Continue the news report on the Los Angeles immigrant rights march, starting right after its last sentence.

Text block:
<<<<

Joining what some are calling the nation’s largest mobilization of immigrants ever, hundreds of thousands of people boisterously marched in downtown Los Angeles Saturday to protest federal legislation that would crack down on undocumented immigrants, penalize those who help them and build a security wall on the U.S. southern border. Spirited crowds representing labor, religious groups, civil-rights advocates and ordinary immigrants stretched over 26 blocks of downtown Los Angeles from Adams Blvd. along Spring Street and Broadway to City Hall, tooting kazoos, waving American flags and chanting “Si se puede!” (Yes we can!). The crowd, estimated by police at more than 500.000, represented one of the largest protest marches in Los Angeles history, surpassing Vietnam War demonstrations and the 70,000 who rallied downtown against Proposition 187, a 1994 state initiative that denied public benefits to undocumented migrants.

[…]

n recent weeks, hundreds of thousands of people have staged demonstrations in more than a dozen cities. The Roman Catholic Church and other religious communities have launched immigrant rights campaigns, with Los Angeles Cardinal Roger Mahony taking a leading role in speaking out against the House bill and calling on his priests to defy its provisions that would make felons of anyone who aided undocumented immigrants. In addition, several cities, including Los Angeles, have passed resolutions against the House legislation and some, such as Maywood, have declared itself a “sanctuary” for undocumented immigrants.

>>>>

Extracted information:
<<<<

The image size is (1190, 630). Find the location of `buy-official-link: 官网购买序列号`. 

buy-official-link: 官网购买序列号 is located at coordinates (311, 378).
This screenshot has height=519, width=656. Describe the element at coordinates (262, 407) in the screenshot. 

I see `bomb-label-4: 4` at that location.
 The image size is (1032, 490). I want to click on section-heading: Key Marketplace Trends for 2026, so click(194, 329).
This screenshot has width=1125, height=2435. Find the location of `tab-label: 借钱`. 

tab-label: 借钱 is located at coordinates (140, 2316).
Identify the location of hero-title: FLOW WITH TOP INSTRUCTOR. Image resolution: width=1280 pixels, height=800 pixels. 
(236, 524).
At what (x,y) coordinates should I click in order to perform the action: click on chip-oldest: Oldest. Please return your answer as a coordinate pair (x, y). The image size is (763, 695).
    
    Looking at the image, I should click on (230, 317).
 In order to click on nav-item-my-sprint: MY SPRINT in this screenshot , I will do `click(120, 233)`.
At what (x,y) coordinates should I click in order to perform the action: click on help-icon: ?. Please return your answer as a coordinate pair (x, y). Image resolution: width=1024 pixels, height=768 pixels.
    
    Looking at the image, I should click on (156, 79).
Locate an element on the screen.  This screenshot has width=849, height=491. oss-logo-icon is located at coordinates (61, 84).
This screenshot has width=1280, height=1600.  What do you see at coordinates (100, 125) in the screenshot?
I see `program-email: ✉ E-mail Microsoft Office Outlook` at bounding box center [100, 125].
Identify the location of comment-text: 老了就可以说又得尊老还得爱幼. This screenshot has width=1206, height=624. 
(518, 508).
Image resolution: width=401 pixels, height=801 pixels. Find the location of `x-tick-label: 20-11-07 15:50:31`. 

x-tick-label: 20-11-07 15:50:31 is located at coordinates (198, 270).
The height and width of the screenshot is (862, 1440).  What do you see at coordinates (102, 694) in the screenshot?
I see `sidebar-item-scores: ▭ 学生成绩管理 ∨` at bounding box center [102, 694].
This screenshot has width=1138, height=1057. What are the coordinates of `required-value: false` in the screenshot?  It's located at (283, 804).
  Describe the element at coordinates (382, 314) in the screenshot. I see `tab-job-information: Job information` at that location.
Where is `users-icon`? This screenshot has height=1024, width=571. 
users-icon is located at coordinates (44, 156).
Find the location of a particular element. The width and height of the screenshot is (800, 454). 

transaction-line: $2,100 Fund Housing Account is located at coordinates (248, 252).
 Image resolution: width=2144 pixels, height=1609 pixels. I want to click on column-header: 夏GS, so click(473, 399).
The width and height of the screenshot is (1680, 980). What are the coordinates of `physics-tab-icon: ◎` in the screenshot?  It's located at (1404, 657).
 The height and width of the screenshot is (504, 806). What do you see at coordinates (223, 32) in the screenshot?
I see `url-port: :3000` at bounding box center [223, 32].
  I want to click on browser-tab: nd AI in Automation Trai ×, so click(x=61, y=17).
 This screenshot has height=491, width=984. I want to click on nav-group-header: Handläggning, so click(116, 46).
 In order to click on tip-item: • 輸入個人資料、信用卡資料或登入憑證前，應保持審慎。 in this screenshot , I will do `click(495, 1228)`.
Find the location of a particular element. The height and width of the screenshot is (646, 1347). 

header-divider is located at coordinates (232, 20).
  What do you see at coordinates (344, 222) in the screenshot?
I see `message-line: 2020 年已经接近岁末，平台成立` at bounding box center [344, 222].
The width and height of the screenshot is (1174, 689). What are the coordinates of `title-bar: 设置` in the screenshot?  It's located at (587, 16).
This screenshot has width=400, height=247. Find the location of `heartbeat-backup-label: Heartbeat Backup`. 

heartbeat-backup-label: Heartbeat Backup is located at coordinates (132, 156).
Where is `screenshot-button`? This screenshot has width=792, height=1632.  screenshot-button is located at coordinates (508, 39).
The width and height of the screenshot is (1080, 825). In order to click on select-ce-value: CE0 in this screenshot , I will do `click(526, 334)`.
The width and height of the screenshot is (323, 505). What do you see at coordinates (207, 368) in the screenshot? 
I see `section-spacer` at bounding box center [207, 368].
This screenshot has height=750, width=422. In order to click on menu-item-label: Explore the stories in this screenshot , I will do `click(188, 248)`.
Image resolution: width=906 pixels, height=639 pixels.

>>>>

Output below:
This issue is huge. It’s splitting the GOP right up the middle. So what are Democrats going to do about it?

Here’s one idea.

These huge protests all over the country show that Tom Tancredo and the Minutemen are not going to be the only game in town. Politicians had better start thinking about how they are going to deal with this.

The first thing on the agenda might be to give Pete Wilson a call. And then take a look at demographic trends.

From Ruy Texeira:

As two recent reports document, the Hispanic population of the United States continues to increase rapidly, especially in areas that we now think of as “solid red.” The Pew Hispanic Center report describes and analyzes the extraordinary growth of the Hispanic population in six southern states, Arkansas, Alabama, Georgia, North Carolina, South Carolina, and Tennessee, down to the county level. The Census report shows that Texas has now become a majority-minority state (joining New Mexico, California and Hawaii), primarily due to its burgeoning Hispanic population.

The political impact of this demographic trend should generally favor the Democrats. But the extent to which this is true will be limited if Democratic margins among Hispanics continue to be shaved, as they were in the 2004 election.

However, according to a useful new report by the indefatigable folks at Democracy Corps, the Democratic margin among Hispanics seems likely to expand in the future, not contract. If so, the pro-Democratic impact of Hispanic population growth should be very substantial.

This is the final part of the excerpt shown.